A escolha pelo Miss Brasil Mundo não foi aleatória. A franquia adota o lema “Beleza com Propósito”, que exige das candidatas envolvimento social concreto e atuação em causas coletivas. Para Tainá, a proposta dialoga diretamente com o trabalho que já realizava antes mesmo da competição.
Dessa vivência nasceu o Projeto Ahandú, iniciativa voltada à promoção da saúde mental e física de crianças e jovens indígenas por meio do esporte, da educação física e da integração com ações de saúde. O projeto surgiu a partir da observação das dificuldades enfrentadas nas aldeias e da necessidade de estratégias preventivas diante de um cenário preocupante.
Dados do Ministério da Saúde indicam que, em 2023, a taxa de suicídio entre pessoas indígenas chegou a 18,2 por 100 mil habitantes, mais que o dobro da média nacional. Para Tainá, o enfrentamento do problema passa por ações contínuas de fortalecimento comunitário. Ela defende que práticas corporais, quando associadas a equipes multidisciplinares, contribuem para o pertencimento, a escuta e o cuidado coletivo.

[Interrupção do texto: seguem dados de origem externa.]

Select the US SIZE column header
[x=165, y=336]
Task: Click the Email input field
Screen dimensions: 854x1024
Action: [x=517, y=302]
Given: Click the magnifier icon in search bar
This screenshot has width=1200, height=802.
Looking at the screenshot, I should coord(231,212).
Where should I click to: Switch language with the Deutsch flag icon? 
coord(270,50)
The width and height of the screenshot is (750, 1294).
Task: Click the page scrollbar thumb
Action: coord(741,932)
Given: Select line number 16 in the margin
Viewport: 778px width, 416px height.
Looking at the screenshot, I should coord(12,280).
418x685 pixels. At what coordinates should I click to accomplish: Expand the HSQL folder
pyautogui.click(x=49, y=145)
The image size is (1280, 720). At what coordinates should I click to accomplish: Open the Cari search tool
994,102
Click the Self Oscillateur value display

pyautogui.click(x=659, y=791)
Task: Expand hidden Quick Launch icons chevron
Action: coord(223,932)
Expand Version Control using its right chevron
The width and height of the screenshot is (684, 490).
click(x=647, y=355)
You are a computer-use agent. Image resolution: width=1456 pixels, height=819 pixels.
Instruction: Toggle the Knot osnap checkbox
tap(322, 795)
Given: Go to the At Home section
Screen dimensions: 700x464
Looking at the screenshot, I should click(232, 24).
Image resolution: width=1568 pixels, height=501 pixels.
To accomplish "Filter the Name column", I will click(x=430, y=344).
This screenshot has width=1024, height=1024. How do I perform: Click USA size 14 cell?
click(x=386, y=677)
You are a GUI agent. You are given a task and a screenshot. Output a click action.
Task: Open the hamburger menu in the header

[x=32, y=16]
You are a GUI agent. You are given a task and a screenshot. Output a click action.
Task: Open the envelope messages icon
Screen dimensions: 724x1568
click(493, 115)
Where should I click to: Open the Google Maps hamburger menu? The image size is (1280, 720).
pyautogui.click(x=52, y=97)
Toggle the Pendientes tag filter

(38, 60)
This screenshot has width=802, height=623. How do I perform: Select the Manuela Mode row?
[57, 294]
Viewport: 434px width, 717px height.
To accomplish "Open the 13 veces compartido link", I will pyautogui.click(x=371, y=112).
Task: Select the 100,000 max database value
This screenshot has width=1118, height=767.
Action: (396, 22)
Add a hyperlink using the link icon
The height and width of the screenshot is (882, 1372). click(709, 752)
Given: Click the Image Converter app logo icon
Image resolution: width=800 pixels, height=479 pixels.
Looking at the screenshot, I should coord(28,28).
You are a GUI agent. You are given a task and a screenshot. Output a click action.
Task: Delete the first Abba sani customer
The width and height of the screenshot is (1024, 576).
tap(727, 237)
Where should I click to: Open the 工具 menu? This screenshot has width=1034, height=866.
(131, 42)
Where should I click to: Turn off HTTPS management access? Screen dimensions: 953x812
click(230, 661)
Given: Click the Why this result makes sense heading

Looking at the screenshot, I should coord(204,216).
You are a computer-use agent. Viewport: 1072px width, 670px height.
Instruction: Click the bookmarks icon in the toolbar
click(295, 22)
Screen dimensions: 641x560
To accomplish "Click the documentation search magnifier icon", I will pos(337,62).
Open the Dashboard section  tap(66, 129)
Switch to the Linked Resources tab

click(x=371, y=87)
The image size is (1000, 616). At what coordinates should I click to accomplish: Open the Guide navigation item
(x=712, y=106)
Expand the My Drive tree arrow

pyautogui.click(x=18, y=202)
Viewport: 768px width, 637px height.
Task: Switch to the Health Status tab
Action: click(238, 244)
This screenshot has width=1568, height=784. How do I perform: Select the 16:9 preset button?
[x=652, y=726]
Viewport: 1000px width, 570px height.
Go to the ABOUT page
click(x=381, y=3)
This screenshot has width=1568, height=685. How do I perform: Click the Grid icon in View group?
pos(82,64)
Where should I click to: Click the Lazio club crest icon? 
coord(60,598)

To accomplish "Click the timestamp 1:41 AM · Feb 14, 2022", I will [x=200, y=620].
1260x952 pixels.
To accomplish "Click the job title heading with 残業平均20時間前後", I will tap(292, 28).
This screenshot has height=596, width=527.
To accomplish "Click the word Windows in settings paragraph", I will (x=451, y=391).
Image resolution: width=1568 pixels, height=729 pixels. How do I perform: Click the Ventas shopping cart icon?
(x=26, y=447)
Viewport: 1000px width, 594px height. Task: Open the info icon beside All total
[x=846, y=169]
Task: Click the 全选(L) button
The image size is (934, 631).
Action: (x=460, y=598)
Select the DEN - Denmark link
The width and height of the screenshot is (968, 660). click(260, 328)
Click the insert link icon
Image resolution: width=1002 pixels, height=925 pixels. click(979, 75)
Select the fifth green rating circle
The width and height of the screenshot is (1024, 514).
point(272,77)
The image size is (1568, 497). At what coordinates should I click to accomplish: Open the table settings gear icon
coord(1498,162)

O Projeto Ahandú atua com oficinas, atividades físicas e rodas de conversa, principalmente na Ilha do Bananal, e vem sendo ampliado para outras localidades. A iniciativa também carrega um aspecto afetivo: foi criada em memória do pai de Tainá, conhecido pelo envolvimento em ações sociais, influência que marcou sua atuação desde a adolescência.
A preparação para o Miss Brasil Mundo inclui acompanhamento em comunicação, oratória e saúde mental, além da parte estética. Consciente da visibilidade do concurso, Tainá destaca a responsabilidade de representar o Tocantins e o povo Karajá em nível nacional, em um espaço que historicamente pouco refletiu a diversidade indígena do país.
Independentemente do resultado da competição — que pode levar a vencedora ao Miss World, etapa internacional da franquia — Tainá afirma que seguirá dedicada ao trabalho comunitário. “Mais do que um título, o que importa é que outras meninas indígenas se vejam possíveis”, afirma, ao reforçar que sua participação no concurso é, acima de tudo, um instrumento para dar visibilidade a causas urgentes e vidas que precisam ser protegidas.